А Великое княжество Литовское возникало как почти добровольное объединение. У всех подданных Великого князя Литовского были внешние враги, и какие! Крестоносные ордена — это раз. Татары Золотой Орды — это два! Вскоре появился и третий общий враг: Московия.
Как пишут официальные советские справочники, Гедиминас «поддерживал сепаратистские тенденции Смоленского княжества, поощрял союз Пскова и Новгорода против Москвы»[62. С. 316]. Разумеется, Гедиминас проводил антимосковскую политику. Он приложил все усилия, чтобы оторвать Псков и Новгород от союза с Москвой и присоединить их к себе. Псков и Новгород вовсе не хотели становиться вассалами Литвы, но и сделаться подданными московского то ли князя, то ли хана им улыбалось еще меньше. Смоленское княжество все сильнее тянулось к Литве и в конце концов вошло в его состав.
Гедиминас активнейшим образом дружил с Тверью, и это был как раз тот самый случай: «Против кого дружить будем?» Тут было ясно, против кого — против Москвы, разумеется.
Трудно отделаться от мысли, что за противостоянием, за нарастающей враждой Москвы и Литвы стояла не только «конкуренция» двух центров, претензии на собирание русских земель; было и чисто эмоциональное невосприятие друг друга. Слишком уж различны сами принципы, по которым живут Литва и Москва, их понимание друг друга и самих себя. Сталкиваются не просто два сильных княжества, спорящие из-за других, более слабых. Сталкиваются две разные цивилизации. Два мировоззрения, два принципа мироустройства.
Очень характерно, что Москва вовсе не забыла, что Гедиминас был ее врагом; даже когда Великое княжество Литовское давно уже исчезло с карты, москали изо всех сил тщились представить Гедиминаса врагом Руси и русских. Но концы с концами не сходятся. Гедимин не только окружал себя русскими, не только говорил и писал на древнерусском языке, не только называл себя «королем русских». Ханов Казани и Астрахани не объявляли врагами Москвы, а Гедиминаса сплошь и рядом объявляли.
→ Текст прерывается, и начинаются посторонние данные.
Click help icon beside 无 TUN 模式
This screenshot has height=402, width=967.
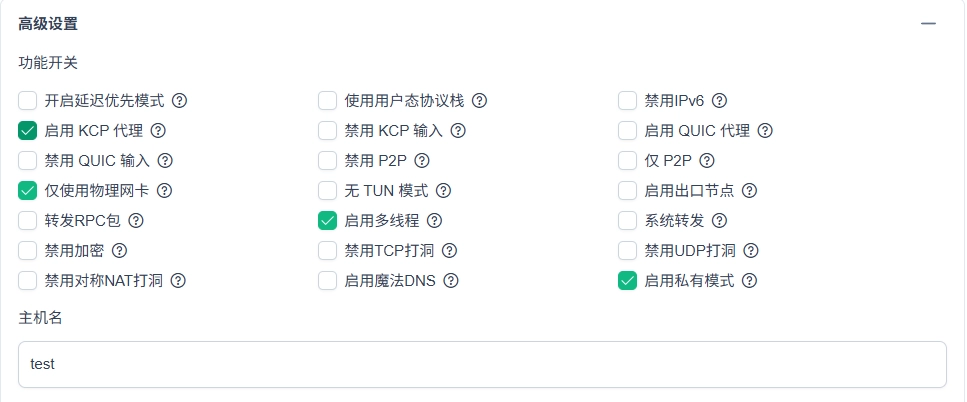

При том, что русский язык никогда не использовался татарами для писания летописей. Но древнерусский язык был официальным языком Великого княжества Литовского, на нем велось и делопроизводство. На нем писались летописи.
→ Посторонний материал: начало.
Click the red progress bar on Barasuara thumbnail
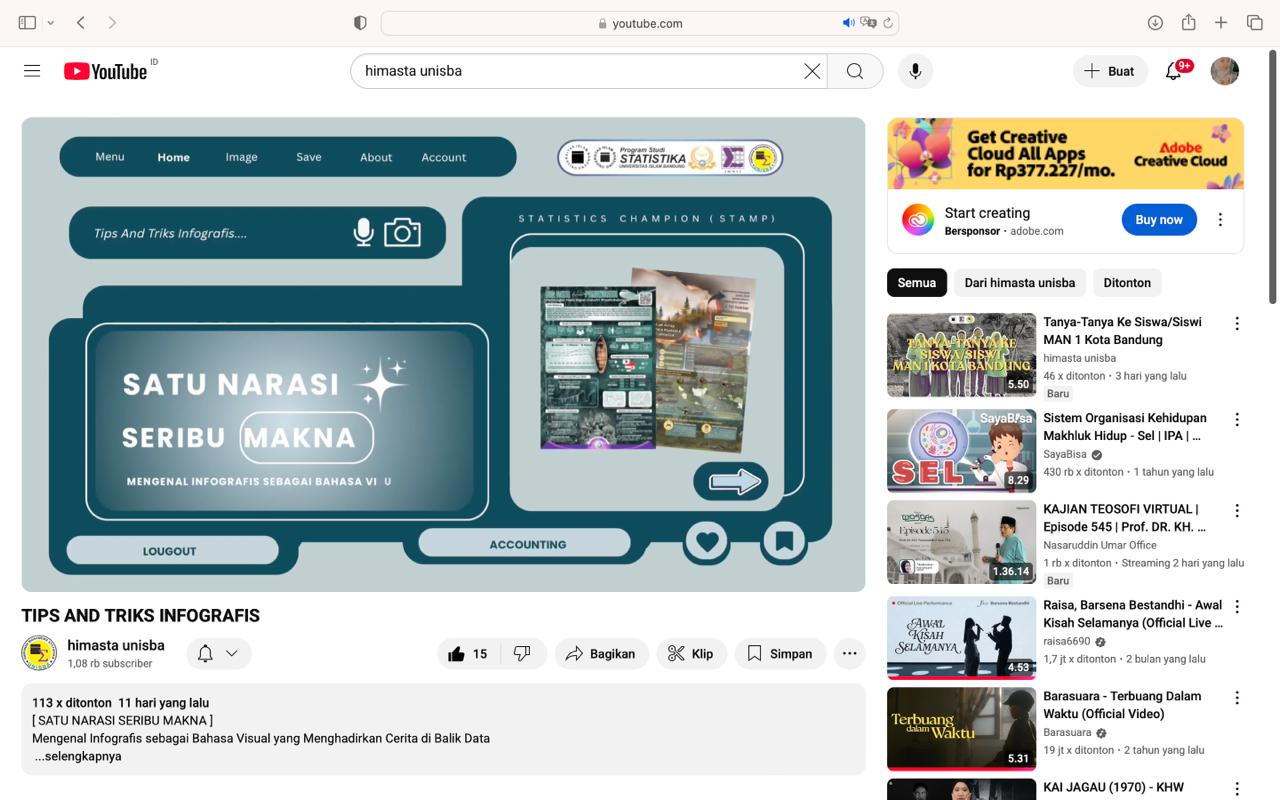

А кроме того, Гедиминас еще и смешивал кровь своей династии с кровью русских князей. Начнем с того, что женат он был на Марии Тверской и имел от нее целый выводок детей.
Сын Гедиминаса, Любарт, был женат на русской княжне и княжил на Волыни, в коренных русских землях. Другой сын, Ольгерд, первым браком женат на витебской княжне Марии Ярославовне, вторым — на тверской княжне Ульяне Александровне. Дочь Гедимина, Мария, в 1320 году вышла замуж за тверского князя Дмитрия Михайловича. Все это, несомненно, составные части политики по вовлечению Твери в свою орбиту, политика отрыва ее от Москвы. Если в Твери будет сидеть полулитовская династия, многое меняется и, конечно же, в пользу Литвы!
Но ведь это же факт, что дети Гедиминаса — русские по матери, а его внуки и от сыновей, и от дочери русские еще в большей степени. Трудно представить себе русофоба, так активно смешивающего с русскими кровь.
Так что политику Гедиминаса, конечно же, можно назвать антимосковской, и по справедливости. Но вот антирусской… Гм… скорее уж ее можно назвать «прорусской», и в очень, в очень большой степени.
Еще раз подчеркну — трудно сказать, насколько Гедиминас и его потомки считали «своими» жемайтов. А вот по поводу русских тут вопросы просто неуместны.